5. Yen bir mali işlem vergisi gündeme getirilecek.
6. Avrupa Finansal İstikrar Fonu'nun mevcut (440 milyar euro) büyüklüğü korunacak.
7. Euro Bölgesi'nin genelini temsil eden bir euro tahvil ihracına gidilmeyecek
Bir ve iki, sürekli duyduğumuz iyi niyet temennilerinden başka bir şey değil. Ne bizim, ne de Euro Bölgesi için bir anlam ifade ediyor. Bunu, iki lider değil de 17 lider birlikte söylemiş olsalardı daha büyük etkisi olabilirdi.
Dört, toplantının magazinel boyutunu oluşturuyor. Aslında kulağa hoş gelmiyor değil. Ama, neden böyle bir oluşuma gidildiğini iyi analiz etmemiz gerekiyor. Bence bu karardaki motivasyon, muhtemelen Sarkozy ve Merkel'in de Euro Bölgesi adına buluşup karar almalarının yarattığı negatif algının farkına varmış olmaları. Olur da söz konusu sistem işlerse (bence çok zor) artık Euro'nın kimsesizlikten kurtulacağını söyleyebiliriz.
Beş, daha önce çaba sarfedilmiş ama başarısız olmuş bir girişimin yeniden gündeme getirilmesi. Geşen yıl yine Merkel tarafından, aldıkları risklerle sadece kendilerini değil bütün Avrupa mali sistemini riske atan bankalara bir mali işlem vergisi getirilmesi önerilmiş ancak bu öneri kabul görmemişti. Aynı önerinin yeniden gündeme gelmiş olması, bu defa kabul görmesi için pazarlıkların olumlu sonuçlanmış olabileceği havasını veriyor. Ancak, zaten zor durumda olan Avrupa mali sisteminin ve bankalarının yeni vergiyi hiç beğenmeyecekleri, piyasaların da bunu davul zurnayla karşılamayacakları kesin.
Altı da, piyasalar tarafından çatık kaşlarla tepki verilecek bir karar. Fonun büyüklüğünün artırılması ya da en azından böyle bir ihtimalin var olduğunun ima edilmesi bile, bence, daha iyi bir seçenek olabilirdi.

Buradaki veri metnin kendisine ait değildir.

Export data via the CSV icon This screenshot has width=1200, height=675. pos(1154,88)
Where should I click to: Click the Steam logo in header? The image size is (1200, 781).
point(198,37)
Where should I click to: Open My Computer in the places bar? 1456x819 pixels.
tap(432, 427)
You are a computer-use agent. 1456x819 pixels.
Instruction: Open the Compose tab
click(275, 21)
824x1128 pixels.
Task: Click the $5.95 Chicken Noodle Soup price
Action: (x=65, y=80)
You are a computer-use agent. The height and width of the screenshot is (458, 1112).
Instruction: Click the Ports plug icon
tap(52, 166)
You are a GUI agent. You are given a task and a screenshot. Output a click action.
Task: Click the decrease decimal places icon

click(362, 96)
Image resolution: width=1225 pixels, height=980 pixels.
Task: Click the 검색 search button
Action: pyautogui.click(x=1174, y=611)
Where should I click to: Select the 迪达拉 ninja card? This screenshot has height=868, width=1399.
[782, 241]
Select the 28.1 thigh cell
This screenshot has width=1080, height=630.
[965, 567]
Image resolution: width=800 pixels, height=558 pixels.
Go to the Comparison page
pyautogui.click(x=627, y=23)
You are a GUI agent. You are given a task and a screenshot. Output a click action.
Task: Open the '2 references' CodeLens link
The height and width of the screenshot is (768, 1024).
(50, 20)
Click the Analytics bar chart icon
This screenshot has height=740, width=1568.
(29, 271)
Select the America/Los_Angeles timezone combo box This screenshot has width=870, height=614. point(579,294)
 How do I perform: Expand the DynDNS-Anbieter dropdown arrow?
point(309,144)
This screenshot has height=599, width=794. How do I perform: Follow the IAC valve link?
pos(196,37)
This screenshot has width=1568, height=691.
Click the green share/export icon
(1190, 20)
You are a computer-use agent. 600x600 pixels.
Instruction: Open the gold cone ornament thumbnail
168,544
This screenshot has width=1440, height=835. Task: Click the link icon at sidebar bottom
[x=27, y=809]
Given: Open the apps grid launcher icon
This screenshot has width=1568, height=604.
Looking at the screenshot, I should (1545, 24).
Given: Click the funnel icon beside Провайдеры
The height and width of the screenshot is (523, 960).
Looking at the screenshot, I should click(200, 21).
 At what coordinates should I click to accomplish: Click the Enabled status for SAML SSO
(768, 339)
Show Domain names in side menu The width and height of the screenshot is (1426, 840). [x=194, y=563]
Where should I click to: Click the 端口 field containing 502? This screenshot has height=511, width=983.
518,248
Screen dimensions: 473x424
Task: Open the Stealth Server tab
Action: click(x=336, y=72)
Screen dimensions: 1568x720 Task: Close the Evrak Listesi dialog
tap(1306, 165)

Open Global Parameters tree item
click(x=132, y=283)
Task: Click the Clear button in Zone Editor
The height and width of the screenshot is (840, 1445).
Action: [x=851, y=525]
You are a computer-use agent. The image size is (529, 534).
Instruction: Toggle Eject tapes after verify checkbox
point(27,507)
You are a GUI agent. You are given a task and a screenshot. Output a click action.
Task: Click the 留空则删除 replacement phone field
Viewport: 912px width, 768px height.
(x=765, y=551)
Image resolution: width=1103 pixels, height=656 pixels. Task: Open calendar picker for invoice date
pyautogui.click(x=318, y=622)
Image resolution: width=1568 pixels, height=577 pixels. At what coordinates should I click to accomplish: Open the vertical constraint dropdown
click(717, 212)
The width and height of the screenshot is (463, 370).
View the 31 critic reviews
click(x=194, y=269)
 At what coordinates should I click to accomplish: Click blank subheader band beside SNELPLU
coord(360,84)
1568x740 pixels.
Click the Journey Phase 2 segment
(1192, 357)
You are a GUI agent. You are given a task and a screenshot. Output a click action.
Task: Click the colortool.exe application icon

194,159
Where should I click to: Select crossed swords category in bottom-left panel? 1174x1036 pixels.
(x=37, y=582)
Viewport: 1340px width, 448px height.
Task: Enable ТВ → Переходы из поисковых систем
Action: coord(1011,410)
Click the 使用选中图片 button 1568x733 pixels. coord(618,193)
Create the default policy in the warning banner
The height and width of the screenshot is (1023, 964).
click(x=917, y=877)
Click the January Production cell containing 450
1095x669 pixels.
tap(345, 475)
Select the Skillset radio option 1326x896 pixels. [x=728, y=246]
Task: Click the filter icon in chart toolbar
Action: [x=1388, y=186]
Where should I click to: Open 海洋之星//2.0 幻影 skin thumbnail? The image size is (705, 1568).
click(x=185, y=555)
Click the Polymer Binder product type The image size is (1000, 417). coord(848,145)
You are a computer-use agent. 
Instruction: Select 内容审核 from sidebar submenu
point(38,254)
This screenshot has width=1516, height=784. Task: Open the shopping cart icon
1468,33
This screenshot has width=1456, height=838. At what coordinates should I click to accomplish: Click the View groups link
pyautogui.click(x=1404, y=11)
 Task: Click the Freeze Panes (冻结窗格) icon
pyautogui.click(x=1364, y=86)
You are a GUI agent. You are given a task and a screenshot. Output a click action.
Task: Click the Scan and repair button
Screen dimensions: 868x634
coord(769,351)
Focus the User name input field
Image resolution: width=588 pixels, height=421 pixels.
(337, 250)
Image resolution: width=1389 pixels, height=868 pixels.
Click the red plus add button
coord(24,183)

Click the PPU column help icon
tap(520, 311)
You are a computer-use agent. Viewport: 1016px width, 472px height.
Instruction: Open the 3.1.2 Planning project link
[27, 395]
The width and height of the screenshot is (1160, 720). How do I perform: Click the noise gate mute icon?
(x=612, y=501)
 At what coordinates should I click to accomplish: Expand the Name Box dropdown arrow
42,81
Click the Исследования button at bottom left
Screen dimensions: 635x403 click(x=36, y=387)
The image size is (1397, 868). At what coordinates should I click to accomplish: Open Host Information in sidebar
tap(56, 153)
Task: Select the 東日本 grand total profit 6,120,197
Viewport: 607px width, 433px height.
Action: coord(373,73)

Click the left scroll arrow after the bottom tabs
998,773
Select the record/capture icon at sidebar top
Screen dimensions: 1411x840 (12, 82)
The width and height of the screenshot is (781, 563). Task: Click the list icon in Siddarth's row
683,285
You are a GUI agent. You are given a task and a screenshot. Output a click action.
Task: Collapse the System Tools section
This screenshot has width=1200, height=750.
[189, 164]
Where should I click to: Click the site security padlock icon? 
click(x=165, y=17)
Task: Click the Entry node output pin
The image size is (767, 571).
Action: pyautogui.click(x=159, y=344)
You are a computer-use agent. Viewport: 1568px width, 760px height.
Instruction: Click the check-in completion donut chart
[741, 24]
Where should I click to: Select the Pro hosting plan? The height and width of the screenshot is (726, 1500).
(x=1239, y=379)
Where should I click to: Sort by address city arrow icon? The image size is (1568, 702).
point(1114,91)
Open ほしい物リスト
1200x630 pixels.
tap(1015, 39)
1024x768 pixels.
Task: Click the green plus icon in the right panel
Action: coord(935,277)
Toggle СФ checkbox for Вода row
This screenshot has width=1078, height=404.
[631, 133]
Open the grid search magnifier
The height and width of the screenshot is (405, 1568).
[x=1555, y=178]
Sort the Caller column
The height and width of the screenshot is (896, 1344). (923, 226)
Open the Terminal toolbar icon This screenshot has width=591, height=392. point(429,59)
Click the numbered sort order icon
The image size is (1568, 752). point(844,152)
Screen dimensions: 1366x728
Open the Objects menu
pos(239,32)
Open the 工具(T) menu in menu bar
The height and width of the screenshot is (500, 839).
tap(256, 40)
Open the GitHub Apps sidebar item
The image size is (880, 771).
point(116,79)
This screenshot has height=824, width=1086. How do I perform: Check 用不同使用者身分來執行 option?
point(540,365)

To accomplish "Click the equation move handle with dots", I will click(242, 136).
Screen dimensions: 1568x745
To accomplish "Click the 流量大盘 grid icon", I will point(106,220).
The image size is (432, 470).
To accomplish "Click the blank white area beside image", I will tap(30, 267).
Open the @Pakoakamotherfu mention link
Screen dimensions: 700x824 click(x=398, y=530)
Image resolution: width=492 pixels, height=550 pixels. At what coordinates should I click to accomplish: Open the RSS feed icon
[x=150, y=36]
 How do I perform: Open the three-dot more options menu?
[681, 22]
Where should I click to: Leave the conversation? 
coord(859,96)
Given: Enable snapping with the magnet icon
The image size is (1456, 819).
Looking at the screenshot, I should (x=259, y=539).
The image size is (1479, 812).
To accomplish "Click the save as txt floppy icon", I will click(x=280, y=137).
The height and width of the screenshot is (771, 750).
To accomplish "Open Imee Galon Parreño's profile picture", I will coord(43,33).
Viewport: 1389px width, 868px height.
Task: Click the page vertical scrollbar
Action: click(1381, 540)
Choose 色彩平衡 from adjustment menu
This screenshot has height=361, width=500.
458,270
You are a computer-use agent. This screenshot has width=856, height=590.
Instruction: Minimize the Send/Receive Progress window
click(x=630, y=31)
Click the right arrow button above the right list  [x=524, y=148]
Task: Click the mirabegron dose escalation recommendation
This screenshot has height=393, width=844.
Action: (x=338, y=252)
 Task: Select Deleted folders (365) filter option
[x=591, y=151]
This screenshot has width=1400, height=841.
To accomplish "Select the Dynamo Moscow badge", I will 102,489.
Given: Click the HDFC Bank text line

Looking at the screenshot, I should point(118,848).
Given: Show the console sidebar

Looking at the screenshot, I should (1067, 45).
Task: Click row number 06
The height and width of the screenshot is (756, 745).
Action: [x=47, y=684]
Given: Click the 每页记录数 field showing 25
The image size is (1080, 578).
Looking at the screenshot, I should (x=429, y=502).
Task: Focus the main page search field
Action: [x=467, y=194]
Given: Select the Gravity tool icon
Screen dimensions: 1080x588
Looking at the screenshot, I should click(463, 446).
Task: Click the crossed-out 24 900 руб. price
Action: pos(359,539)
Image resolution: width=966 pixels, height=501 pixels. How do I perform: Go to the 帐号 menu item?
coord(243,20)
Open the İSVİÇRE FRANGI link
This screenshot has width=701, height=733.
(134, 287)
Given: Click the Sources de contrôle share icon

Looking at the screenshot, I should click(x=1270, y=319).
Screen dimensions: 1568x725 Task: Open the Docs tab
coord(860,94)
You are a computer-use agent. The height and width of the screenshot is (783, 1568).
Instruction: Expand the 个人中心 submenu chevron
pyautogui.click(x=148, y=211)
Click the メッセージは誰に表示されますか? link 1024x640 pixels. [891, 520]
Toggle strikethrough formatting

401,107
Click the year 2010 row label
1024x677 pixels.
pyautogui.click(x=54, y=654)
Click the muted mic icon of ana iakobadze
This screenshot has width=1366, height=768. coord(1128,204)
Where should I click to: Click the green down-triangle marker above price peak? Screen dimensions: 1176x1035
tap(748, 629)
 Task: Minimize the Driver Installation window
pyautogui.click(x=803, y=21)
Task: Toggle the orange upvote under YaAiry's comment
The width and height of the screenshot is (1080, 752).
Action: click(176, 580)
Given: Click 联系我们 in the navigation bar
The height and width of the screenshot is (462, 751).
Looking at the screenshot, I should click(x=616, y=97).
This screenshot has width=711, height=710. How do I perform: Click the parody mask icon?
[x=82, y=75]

Sarkozy ve Merkel, muhtemelen mali koşulların kritik durumda olmadığı ve fon büyüklüğünün artırılmasına gerek olmadığı havası yaratmaya çalıştıkları için bu kararı aldılar ama, birkaç ay sonra işler bozulduğunda tam tersi bir yönde bir girişim başlatabilirler. Yediyi de kısmen bu kapsamda değerlendirebiliriz.
Eğer dünkü buluşmada “Bu iki lider olarak bütün sistemi bağlayacak kararlar almak için son buluşmamızdı. Bundan sonra yeni bir ekonomi hükümeti kurulacak; orada 17 lider biraraya geleceğiz ve anlık kararlar almak yerine daha sistemik ve uzun vadeli politikalar izleyeceğiz. Bunun bir başlangıcı ve euroya inancımızın bir göstergesi olarak, Finansal İstikrar Fonu'nun büyüklüğünü gerektiği taktirde kullanılmak üzere iki katına çıkarma kararı aldık. Mali sistemimizin geleceği için ve verimli bir Avrupa ekonomisi yaratmak için Almanya ve Fransa olarak üzerimize düşenleri yapmanın yanında Euro Bölgesi'nin bir bütün halinde çalışması için çabalarımız devam edecek” anlamında bir açıklama yapılsaydı bundan birkaç hafta sonra başlayabilecek yeni dalgalanmarın da önüne geçilebilirdi.